Pre-B Cell Acute Lymphoblastic Leukemia Cells Carrying a Bcr/Abl Translocation Retain Sensitivity to Minor Histocompatibility Antigen Specific T Cells but Are Resistant to Natural Killer Cells: Implications for Manipulation of Graft Versus Leukemia Effects.

Background: Some acute lymphoblastic leukemias with high risk genetic lesions such as bcr/abl are treated with allogeneic BMT. Results of allogeneic BMT generally have shown only a modest improvement over high-dose chemotherapy. The graft versus leukemia (GVL) effect associated with allogeneic BMT is generally considered to be less potent in ALL than in myeloid leukemias. One hypothesis explaining reduced sensitivity of lymphoblastic leukemia cells to GVL is that such cells may be intrinsically resistant to the effects of cytolytic T or NK cells in the posttransplant immune environment.

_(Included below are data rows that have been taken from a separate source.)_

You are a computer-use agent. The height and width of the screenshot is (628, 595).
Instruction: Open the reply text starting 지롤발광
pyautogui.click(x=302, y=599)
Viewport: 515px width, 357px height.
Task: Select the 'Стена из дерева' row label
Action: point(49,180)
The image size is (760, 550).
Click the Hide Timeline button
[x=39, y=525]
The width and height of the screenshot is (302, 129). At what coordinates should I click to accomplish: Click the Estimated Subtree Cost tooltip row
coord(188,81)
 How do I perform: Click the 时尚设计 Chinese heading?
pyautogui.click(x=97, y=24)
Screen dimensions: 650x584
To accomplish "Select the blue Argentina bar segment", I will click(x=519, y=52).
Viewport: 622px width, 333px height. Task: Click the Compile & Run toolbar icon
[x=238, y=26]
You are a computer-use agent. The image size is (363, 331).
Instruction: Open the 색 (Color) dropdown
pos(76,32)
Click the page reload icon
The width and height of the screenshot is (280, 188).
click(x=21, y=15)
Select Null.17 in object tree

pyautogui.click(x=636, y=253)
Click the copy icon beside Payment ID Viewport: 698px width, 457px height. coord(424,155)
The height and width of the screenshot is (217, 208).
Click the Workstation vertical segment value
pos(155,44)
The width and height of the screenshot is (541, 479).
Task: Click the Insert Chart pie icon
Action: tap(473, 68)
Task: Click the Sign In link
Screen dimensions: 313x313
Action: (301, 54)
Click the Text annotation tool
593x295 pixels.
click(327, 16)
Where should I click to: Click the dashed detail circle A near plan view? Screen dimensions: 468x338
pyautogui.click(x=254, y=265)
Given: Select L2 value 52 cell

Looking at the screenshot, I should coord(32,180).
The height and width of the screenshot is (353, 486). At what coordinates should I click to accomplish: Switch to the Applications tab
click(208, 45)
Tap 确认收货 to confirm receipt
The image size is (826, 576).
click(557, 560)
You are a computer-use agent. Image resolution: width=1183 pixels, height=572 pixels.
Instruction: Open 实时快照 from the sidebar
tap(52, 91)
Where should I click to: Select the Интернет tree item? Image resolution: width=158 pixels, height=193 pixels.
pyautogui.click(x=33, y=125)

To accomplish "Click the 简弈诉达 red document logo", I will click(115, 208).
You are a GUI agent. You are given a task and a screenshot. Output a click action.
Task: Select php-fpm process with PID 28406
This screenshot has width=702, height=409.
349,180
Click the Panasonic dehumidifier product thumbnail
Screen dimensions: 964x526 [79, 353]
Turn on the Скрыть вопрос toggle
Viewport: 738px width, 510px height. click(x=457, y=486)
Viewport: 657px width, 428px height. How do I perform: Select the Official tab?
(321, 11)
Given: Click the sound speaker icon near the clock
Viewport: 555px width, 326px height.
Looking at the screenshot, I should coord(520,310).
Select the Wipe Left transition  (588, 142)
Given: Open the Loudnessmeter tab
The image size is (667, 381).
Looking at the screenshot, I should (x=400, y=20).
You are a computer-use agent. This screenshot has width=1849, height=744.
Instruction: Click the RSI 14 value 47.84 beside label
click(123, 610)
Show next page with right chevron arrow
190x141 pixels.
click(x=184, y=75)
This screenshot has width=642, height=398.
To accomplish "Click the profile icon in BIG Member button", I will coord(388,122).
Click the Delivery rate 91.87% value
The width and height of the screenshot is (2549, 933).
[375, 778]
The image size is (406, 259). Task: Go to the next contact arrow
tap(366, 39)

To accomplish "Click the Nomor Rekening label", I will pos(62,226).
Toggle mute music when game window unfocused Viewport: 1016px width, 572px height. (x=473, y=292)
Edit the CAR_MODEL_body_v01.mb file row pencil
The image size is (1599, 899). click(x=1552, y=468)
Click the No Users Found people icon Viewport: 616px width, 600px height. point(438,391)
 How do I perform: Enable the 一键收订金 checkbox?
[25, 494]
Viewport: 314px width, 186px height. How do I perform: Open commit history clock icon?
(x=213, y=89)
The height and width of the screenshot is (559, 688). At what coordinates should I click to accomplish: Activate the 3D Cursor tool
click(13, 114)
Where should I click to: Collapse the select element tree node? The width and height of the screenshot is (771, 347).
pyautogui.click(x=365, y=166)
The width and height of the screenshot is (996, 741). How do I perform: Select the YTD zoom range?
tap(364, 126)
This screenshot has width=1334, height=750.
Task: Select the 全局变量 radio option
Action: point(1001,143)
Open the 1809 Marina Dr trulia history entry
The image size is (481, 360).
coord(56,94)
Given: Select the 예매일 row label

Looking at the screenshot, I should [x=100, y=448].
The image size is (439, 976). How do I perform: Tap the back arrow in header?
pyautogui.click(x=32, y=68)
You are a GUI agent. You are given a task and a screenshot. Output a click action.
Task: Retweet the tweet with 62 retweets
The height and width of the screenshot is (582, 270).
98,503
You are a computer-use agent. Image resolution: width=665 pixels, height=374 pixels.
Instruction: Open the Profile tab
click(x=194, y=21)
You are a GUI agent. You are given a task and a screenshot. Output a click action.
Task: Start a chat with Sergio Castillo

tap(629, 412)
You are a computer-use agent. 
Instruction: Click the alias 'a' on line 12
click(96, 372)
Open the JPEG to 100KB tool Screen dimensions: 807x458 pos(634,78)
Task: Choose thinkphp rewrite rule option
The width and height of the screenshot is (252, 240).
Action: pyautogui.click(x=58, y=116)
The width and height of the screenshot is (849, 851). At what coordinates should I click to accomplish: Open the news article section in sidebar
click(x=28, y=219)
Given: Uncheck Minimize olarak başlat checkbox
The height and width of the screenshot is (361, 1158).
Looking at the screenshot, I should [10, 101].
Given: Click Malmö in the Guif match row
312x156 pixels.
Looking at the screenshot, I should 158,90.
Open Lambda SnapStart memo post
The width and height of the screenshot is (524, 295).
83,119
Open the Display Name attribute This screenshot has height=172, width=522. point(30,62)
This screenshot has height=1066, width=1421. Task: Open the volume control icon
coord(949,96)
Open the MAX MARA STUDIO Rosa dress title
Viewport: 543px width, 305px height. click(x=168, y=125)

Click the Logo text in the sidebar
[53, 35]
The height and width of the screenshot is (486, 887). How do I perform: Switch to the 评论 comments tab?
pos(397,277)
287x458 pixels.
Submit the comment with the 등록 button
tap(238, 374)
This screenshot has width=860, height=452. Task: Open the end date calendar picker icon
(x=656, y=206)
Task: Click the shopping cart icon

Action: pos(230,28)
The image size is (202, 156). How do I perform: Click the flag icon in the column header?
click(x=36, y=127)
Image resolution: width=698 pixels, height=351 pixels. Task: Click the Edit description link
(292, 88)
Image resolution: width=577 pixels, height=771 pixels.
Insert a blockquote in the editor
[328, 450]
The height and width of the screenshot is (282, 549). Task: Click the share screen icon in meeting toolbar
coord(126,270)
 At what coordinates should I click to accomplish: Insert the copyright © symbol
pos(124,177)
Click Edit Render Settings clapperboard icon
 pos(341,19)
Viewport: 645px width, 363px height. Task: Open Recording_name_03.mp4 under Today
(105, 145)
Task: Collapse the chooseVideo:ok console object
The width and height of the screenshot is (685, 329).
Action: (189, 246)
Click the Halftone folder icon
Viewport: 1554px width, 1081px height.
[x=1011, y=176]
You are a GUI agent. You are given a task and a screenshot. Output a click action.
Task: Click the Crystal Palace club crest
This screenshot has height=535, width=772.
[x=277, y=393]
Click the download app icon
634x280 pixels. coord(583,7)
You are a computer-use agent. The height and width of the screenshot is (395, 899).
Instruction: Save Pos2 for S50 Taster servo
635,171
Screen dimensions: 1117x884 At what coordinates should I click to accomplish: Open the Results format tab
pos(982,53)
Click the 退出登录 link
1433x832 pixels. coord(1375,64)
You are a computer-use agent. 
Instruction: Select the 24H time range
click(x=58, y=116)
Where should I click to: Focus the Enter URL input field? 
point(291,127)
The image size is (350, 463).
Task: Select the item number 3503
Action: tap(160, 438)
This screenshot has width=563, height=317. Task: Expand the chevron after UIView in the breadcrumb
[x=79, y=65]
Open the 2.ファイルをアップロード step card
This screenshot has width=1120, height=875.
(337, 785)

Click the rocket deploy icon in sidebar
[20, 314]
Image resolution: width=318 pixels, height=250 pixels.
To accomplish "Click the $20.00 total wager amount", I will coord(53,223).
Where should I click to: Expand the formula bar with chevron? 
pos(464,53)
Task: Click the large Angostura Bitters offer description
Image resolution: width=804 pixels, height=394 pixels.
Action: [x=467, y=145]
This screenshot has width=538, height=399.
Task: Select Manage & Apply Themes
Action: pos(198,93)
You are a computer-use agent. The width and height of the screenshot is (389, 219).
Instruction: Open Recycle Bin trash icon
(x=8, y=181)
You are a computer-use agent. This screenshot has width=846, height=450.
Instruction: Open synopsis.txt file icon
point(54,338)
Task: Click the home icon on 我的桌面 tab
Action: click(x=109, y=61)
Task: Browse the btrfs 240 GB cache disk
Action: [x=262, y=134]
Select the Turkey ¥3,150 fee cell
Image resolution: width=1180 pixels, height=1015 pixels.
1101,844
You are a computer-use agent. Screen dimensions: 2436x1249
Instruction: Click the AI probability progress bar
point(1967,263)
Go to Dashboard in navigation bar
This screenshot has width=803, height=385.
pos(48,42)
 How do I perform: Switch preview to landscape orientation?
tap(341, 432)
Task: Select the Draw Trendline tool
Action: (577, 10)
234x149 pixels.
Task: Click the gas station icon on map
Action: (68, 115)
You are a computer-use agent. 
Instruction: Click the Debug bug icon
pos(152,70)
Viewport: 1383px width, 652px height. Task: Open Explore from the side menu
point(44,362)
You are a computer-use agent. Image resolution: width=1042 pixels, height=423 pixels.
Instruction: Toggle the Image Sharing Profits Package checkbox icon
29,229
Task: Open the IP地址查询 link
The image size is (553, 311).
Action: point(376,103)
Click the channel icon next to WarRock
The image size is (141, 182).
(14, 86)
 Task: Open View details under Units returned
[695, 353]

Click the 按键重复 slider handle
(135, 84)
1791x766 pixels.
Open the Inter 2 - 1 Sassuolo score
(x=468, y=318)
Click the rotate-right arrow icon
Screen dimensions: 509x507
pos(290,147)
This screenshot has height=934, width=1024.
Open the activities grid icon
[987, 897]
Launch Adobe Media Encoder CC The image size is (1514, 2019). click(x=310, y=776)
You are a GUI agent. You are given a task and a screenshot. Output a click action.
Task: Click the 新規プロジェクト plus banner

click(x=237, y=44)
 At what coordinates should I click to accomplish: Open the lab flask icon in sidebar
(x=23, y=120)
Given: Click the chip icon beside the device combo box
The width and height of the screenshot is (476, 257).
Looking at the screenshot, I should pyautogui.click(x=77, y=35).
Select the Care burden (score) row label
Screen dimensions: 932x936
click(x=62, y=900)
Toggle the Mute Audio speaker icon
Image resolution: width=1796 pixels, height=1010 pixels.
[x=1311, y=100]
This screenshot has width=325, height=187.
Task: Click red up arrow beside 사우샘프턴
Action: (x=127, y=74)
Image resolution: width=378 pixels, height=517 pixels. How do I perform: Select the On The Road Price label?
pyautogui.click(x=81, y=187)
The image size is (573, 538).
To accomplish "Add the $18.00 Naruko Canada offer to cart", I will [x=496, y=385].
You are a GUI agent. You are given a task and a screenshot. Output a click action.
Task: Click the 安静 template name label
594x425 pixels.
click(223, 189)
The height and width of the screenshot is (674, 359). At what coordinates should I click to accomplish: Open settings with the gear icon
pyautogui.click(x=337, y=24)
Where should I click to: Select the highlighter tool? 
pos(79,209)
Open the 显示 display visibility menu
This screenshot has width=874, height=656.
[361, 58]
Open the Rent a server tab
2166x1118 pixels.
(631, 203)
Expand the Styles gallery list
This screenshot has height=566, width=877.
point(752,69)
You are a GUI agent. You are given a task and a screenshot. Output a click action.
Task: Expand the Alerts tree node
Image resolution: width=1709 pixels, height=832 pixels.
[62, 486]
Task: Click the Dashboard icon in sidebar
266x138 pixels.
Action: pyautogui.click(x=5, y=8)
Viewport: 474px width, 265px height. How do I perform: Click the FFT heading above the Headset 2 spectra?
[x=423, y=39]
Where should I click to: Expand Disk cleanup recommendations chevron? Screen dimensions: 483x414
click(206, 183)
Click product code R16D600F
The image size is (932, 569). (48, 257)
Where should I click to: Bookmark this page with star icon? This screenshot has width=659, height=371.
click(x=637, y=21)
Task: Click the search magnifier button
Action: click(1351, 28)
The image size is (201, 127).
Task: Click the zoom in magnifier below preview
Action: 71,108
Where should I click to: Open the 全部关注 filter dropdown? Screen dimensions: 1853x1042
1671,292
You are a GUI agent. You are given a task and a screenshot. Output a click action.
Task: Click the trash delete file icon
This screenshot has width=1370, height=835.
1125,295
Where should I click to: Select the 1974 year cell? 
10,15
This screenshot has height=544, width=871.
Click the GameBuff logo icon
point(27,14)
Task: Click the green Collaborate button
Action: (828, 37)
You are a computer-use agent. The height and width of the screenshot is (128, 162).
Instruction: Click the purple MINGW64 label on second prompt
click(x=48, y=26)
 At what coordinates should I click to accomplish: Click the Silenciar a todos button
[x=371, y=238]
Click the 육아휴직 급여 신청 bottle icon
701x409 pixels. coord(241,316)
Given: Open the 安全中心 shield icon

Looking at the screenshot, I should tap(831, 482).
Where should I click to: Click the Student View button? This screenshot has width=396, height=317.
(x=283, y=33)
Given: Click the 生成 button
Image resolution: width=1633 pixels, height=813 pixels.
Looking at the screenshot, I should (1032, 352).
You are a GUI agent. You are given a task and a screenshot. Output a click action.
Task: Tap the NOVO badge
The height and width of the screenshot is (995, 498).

Methods: Primary pre-B ALL leukemias with high risk human genetic lesions were induced by incubating bone marrow from mice null at the Ink4A/Arf locus with an ecotrophic retroviral vector containing a human bcr/abl fusion oncogene as well as a GFP marker. GFP+ leukemia cells were isolated and tested for sensitivity to T cells and NK cells. Minor histocompatibility antigen (mHA) specific T cells were generated by immunizing C3H.SW mice with irradiated C57BL/6 cells. NK cells were magnetically isolated from normal spleen cells using an anti-DX5 antibody. Leukemia cell populations were measured using a flow cytometry assay. 10⁴ GFP-expressing leukemia cells were incubated with nonfluorescent T or NK cells in 96 well plates. At 48h leukemia cell population size was measured using fluorescent microspheres for quantitative internal controls. The percent survival of leukemia cells was expressed as a fraction of the absolute number of leukemia cells recovered from wells in which no cytolytic cells were present. In vivo sensitivity of the leukemia cells was measured by performing allogeneic BMT using donors that were naive or that had been previously sensitized to mHAs. 10⁴ leukemia cells were infused at the time of transplant and survival and leukemia cell burden.

Results/Conclusions: Pre-B ALL cells exhibited exquisite sensitivity to the cytotoxic effects of anti-mHA T cells. In contrast, the lymphoblastic leukemia cells were resistant to the effects of NK cells. In vivo survival was prolonged and leukemia burden was reduced in those animals transplanted with specific anti-mHA T cells. These results suggest that mHA genes expressed in lymphoblastic leukemia cells may be suitable targets for post-transplant immunotherapy.